À propos de poésie : l’essentiel,
et le très mystérieux, est qu’il y a une façon de dire “la montagne”, par
exemple, qui laisse apparaître (derrière elle, en elle ?) quelque chose
comme de l’Être, et une autre qui ne le fait pas. Plus précisément : l’Être
serait perceptible là où il y a le moins de “poésie” au sens formel, je veux
dire de figures de rhétorique, de métaphores, d’ornements. Il m’a semblé
quelquefois, ces dernières années, et j’en ai été frappé, que certains énoncés
de faits parmi les plus simples étaient la cime de la poésie. Ainsi ces deux
vers de Bonnefoy : « Tu as pris
une lampe et tu ouvres la porte, / Que faire d’une lampe, il pleut, le jour se
lève ».
[...] Il y a là deux éléments importants : ce ton parfaitement égal et
pur, d’une part ; de l’autre ces thèmes quotidiens, intérieurs, et non
plus l’épopée. Une solennité pourtant comme hésitante et menacée. Pourquoi
solennité ? Parce qu’il y a un respect nécessaire, une révérence devant la
grandeur humaine – qui indéniablement existe – et de la gravité devant la
souffrance. Pourquoi hésitante ? À cause de notre faiblesse, de nos
doutes, de nos craintes. La contradiction mystérieuse est celle-ci : l’extrême
force à mes yeux du monde réel, sa présence obsédante, nourricière,
émerveillante ; chaleur ou tiédeur du soleil, la mer tour à tour calme ou
agressive, la vie foisonnante, le mouvement des jours, les arbres, le ciel cette prodigalité folle, cette complexité à
perte de vue, cette beauté aussi dès qu’on prend un peu de recul, cet ordre en
dépit de tout.
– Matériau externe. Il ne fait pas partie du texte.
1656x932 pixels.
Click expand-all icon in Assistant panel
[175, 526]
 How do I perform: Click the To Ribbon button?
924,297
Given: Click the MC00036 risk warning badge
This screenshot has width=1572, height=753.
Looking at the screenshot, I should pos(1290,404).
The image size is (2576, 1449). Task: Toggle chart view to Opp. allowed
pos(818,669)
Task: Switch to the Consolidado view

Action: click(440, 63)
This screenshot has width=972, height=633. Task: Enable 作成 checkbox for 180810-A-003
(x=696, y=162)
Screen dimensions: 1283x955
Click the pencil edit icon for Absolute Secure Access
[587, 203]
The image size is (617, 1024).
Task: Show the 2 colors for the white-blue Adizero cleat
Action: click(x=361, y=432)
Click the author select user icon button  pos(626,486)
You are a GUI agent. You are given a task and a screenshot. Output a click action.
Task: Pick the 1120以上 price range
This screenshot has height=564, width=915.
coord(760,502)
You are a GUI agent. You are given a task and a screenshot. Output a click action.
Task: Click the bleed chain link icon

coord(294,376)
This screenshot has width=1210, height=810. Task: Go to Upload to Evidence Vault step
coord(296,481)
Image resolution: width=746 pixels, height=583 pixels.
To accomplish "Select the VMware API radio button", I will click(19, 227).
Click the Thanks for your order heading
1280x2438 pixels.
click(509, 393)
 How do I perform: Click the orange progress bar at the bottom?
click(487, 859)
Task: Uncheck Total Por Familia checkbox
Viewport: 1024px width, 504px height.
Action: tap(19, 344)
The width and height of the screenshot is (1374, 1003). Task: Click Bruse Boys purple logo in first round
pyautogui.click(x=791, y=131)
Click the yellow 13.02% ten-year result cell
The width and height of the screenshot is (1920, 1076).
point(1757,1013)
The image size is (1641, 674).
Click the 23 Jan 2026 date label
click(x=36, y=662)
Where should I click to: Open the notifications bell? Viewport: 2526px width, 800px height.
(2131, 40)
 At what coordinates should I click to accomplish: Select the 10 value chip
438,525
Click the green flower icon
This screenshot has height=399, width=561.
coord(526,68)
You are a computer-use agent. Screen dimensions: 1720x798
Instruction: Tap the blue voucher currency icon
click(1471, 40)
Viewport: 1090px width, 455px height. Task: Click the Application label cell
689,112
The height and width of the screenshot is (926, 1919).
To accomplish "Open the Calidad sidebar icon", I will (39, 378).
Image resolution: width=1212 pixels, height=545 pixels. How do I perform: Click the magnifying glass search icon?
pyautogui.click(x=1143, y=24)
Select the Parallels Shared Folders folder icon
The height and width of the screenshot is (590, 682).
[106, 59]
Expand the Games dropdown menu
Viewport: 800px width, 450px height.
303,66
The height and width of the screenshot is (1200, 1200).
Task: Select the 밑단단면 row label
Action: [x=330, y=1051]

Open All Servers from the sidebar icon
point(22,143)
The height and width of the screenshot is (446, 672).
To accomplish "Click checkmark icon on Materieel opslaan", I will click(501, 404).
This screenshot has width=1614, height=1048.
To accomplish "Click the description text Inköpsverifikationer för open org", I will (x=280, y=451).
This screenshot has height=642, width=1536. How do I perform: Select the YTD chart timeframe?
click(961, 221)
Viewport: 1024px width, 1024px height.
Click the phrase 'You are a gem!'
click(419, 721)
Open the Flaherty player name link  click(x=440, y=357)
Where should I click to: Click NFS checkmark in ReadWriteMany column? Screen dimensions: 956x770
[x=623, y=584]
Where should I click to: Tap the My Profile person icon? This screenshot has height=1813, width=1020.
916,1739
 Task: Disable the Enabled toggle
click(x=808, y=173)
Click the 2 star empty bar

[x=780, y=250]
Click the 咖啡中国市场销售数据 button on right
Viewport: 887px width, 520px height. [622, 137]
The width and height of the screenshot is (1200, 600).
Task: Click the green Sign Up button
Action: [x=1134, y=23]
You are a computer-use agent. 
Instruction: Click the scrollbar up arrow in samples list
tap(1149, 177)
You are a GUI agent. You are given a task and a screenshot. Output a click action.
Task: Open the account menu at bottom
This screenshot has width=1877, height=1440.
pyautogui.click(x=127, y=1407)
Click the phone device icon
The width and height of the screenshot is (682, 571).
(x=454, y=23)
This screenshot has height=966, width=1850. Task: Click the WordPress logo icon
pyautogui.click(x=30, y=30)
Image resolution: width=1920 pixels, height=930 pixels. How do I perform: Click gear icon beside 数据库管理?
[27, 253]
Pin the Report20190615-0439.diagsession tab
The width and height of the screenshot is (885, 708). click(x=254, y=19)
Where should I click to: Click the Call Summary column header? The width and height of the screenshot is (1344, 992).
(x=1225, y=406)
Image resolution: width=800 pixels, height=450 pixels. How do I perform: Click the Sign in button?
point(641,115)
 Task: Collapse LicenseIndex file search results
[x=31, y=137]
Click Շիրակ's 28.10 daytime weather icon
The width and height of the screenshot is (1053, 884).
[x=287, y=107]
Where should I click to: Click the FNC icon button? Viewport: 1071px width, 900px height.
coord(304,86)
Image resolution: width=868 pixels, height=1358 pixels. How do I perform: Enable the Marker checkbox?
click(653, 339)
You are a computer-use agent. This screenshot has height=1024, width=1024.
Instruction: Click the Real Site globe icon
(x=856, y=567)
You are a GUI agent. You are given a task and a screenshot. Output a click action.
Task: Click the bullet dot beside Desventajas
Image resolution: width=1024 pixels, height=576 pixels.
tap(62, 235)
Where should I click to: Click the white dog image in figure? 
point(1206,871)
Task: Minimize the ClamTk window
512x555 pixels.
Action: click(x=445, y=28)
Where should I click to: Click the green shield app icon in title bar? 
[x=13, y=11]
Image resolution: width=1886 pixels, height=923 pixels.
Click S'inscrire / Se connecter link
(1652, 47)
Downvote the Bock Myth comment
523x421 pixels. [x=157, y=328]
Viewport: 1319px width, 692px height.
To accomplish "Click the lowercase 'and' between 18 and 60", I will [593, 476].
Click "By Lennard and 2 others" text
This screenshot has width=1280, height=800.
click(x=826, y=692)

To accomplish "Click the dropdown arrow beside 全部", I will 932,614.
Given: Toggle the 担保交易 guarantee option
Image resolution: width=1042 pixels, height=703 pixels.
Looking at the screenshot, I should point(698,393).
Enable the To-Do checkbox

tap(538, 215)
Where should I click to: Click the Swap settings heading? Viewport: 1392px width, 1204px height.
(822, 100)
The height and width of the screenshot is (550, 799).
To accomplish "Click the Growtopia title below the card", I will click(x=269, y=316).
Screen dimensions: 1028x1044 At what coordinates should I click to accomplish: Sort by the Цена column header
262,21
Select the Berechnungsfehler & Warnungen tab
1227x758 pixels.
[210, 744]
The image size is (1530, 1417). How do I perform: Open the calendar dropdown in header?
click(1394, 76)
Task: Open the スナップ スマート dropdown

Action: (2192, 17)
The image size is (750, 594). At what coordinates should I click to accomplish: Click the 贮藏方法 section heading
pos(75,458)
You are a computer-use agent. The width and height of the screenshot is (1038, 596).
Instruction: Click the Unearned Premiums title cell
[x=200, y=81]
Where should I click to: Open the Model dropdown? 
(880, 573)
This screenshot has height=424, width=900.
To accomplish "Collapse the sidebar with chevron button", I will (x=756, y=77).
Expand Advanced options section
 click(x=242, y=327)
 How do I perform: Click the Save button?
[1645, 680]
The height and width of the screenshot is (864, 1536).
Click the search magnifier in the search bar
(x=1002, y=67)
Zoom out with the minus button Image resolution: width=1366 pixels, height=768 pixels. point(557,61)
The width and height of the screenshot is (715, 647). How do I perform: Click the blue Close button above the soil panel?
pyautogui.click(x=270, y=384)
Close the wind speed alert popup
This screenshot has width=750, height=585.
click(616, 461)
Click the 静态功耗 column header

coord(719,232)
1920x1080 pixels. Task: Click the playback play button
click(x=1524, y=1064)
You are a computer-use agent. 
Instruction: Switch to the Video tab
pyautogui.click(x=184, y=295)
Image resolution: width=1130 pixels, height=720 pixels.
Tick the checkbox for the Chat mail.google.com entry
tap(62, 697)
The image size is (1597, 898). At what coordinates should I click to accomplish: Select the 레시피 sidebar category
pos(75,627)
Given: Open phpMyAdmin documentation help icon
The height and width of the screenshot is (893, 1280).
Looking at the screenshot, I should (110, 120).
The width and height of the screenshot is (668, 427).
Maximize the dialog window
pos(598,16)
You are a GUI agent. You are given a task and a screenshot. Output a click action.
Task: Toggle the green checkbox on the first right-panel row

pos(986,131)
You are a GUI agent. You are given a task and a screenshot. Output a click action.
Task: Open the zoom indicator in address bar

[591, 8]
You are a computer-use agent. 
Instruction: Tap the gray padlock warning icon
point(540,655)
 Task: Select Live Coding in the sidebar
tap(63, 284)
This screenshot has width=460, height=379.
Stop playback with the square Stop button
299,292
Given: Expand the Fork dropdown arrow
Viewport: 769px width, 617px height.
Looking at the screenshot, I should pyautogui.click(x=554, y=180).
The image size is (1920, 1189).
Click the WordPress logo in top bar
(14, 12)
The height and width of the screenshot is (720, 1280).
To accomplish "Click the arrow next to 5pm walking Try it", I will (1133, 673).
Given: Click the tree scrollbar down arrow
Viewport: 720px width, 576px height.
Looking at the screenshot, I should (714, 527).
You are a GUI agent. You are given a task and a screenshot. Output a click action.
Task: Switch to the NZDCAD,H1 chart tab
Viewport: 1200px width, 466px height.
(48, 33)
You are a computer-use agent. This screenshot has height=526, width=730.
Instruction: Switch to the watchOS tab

Et, d’autre part : que toutes ces forces, que tout ce
foisonnement, que cette réalité si présente, si puissante, si indubitable, ne
soit plus que fumée à une autre échelle [...] Voilà l’extraordinaire :
tant de présence, tant d’intériorité dans tant d’abîme.
[5 mai 1957]
Philippe Jaccottet, Taches de soleil, ou
d’ombre, Le Bruit du temps, 2013, p. 14.